WHAT YOU WILL DO: Report every line of the entries that contains the word "post".

Stored data entries:

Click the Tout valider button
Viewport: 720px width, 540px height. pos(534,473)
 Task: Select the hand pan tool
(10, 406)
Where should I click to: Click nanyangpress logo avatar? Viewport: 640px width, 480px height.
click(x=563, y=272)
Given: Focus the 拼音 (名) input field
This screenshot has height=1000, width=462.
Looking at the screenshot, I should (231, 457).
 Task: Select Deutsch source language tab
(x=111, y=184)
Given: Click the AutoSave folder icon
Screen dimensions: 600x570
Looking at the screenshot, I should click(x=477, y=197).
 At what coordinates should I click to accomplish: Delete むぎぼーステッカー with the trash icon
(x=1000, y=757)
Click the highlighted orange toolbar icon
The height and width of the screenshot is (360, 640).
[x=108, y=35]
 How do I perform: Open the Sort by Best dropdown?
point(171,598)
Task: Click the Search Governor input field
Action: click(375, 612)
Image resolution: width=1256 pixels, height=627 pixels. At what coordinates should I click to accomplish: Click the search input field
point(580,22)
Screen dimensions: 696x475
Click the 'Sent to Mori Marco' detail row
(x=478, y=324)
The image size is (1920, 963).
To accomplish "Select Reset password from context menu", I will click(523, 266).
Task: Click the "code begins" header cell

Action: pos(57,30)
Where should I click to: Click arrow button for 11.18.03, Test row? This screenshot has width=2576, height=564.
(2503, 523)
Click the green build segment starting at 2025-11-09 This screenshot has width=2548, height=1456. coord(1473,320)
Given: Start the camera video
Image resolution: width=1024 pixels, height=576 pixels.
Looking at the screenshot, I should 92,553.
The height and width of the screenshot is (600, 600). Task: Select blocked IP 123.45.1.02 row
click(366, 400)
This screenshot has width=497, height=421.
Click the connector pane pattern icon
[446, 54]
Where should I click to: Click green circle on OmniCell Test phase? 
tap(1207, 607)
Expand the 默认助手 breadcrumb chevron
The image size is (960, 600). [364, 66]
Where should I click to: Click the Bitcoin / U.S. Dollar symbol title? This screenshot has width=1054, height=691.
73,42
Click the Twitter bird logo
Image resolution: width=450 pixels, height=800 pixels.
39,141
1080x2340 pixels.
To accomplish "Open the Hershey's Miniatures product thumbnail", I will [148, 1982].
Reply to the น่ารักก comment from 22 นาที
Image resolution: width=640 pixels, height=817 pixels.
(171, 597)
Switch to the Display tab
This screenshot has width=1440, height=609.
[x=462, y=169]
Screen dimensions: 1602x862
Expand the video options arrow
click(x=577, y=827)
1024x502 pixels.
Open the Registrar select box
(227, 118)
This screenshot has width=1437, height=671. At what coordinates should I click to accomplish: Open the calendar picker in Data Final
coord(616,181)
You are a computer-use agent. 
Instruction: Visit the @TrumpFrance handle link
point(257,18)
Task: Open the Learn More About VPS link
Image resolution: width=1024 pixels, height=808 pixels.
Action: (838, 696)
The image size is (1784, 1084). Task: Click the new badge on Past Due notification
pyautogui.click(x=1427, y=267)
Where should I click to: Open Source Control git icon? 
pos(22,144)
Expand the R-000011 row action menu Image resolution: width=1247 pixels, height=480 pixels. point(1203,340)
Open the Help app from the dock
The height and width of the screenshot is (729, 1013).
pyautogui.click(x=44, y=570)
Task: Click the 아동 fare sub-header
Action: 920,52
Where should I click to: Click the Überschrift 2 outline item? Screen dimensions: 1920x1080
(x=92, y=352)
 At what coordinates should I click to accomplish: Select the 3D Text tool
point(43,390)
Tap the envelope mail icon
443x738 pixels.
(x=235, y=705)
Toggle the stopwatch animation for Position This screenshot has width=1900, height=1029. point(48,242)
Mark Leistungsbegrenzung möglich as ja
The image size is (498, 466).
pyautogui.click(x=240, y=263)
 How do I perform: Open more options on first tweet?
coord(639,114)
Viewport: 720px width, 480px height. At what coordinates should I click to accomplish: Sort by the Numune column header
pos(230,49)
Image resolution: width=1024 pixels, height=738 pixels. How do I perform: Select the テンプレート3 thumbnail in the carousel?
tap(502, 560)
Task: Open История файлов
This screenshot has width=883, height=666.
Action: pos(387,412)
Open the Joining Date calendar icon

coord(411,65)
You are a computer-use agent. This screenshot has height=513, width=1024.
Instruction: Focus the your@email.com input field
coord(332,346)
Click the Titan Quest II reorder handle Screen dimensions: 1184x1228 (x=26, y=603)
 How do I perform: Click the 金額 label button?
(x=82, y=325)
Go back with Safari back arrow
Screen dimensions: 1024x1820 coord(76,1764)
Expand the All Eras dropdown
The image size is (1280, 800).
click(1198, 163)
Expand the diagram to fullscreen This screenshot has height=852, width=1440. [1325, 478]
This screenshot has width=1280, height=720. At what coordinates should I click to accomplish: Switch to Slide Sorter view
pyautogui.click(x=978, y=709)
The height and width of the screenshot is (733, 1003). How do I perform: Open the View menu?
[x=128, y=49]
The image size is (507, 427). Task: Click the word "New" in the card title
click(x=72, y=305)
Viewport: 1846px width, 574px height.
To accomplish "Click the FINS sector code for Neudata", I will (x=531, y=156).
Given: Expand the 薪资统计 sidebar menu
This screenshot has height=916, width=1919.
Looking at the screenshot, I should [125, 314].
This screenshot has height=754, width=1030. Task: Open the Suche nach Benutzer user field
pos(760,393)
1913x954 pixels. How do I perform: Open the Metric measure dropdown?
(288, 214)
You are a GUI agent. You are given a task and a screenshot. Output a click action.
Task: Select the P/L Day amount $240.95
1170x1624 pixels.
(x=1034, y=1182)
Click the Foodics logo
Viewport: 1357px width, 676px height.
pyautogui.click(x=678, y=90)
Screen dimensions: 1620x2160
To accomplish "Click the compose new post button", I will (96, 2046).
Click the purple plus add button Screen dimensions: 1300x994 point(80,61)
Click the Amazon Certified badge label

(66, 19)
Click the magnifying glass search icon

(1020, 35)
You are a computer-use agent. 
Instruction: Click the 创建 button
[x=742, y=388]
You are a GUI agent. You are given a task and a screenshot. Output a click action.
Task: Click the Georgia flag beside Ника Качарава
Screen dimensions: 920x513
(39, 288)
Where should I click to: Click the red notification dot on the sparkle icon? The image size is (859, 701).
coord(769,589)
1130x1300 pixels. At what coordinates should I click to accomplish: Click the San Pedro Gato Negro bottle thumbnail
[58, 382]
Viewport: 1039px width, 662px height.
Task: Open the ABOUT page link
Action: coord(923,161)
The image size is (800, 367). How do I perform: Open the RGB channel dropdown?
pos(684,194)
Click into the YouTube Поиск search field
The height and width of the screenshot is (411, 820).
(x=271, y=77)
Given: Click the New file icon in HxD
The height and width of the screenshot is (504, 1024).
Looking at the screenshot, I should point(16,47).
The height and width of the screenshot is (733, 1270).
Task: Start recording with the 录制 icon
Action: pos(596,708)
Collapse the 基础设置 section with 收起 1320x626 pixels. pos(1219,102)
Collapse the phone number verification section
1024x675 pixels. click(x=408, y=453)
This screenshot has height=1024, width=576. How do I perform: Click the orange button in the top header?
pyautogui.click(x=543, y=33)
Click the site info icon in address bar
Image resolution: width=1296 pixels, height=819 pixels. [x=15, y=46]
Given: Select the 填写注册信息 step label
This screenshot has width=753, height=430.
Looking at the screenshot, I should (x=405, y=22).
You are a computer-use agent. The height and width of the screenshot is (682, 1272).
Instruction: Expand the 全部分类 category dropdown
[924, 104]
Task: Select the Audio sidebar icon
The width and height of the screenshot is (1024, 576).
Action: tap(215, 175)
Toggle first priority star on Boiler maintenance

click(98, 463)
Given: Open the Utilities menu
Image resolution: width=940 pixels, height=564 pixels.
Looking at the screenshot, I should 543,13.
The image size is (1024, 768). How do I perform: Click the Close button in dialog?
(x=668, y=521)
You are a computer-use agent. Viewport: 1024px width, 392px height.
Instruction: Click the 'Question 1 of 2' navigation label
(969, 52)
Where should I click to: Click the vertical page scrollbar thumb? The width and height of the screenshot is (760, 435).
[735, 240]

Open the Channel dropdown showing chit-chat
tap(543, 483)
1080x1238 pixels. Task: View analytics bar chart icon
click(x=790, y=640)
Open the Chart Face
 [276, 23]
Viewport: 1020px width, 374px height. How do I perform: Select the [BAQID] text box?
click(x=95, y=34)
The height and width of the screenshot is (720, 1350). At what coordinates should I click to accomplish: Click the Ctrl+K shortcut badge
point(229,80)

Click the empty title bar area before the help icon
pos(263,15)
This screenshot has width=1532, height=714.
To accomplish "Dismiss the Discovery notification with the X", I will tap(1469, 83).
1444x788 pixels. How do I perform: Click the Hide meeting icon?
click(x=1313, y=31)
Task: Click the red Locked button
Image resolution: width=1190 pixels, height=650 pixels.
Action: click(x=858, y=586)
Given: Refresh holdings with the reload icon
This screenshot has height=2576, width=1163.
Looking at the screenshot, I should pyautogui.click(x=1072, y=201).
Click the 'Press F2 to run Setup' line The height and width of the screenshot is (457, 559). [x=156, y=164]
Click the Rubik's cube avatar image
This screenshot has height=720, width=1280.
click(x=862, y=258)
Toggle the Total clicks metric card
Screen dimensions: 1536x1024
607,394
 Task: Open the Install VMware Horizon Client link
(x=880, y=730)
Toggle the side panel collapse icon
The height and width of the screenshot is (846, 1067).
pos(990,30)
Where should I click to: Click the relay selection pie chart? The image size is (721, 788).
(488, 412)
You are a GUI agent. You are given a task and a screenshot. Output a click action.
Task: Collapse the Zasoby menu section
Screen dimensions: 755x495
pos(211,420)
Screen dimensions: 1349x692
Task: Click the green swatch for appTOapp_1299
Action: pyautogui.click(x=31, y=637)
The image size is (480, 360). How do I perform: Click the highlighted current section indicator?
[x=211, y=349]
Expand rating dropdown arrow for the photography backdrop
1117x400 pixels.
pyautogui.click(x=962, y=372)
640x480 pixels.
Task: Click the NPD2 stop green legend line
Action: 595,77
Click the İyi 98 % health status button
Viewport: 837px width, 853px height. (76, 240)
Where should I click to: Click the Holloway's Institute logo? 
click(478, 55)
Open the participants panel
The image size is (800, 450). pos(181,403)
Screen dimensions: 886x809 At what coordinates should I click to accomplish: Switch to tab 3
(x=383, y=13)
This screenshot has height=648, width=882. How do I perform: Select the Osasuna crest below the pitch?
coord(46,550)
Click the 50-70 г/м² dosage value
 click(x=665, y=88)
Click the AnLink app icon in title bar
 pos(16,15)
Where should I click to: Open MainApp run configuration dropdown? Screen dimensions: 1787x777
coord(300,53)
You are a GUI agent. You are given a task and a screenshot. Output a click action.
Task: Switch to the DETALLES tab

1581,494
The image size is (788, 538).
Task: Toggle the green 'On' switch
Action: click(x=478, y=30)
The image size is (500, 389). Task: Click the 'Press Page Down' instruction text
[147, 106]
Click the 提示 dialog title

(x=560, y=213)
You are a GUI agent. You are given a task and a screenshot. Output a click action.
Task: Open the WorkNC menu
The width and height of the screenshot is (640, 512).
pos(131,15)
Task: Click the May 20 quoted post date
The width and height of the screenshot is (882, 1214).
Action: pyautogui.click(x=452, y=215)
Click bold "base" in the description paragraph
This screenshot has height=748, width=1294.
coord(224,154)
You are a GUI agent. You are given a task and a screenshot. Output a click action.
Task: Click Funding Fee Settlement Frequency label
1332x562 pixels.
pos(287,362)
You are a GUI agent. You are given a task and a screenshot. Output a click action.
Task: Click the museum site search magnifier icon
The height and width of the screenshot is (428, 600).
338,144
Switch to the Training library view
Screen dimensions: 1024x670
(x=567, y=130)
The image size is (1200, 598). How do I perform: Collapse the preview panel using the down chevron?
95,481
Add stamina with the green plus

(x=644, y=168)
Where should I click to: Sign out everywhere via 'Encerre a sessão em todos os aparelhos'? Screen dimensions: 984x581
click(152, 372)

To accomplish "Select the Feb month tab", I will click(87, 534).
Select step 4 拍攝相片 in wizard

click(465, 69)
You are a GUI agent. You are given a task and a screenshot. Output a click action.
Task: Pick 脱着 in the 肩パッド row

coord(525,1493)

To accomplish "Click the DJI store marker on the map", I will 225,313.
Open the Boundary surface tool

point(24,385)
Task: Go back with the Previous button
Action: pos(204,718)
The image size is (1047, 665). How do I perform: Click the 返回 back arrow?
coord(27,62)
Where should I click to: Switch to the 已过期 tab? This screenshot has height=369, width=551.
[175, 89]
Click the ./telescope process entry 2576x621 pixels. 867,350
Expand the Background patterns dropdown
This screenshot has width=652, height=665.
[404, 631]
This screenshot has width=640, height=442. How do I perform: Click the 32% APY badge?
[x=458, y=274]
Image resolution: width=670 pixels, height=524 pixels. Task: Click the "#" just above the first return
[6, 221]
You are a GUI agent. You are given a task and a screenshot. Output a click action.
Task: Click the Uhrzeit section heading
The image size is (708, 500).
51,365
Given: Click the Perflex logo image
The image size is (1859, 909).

RESPONSE BELOW:
To accomplish "Click the compose new post button", I will (96, 2046).
Task: Click the May 20 quoted post date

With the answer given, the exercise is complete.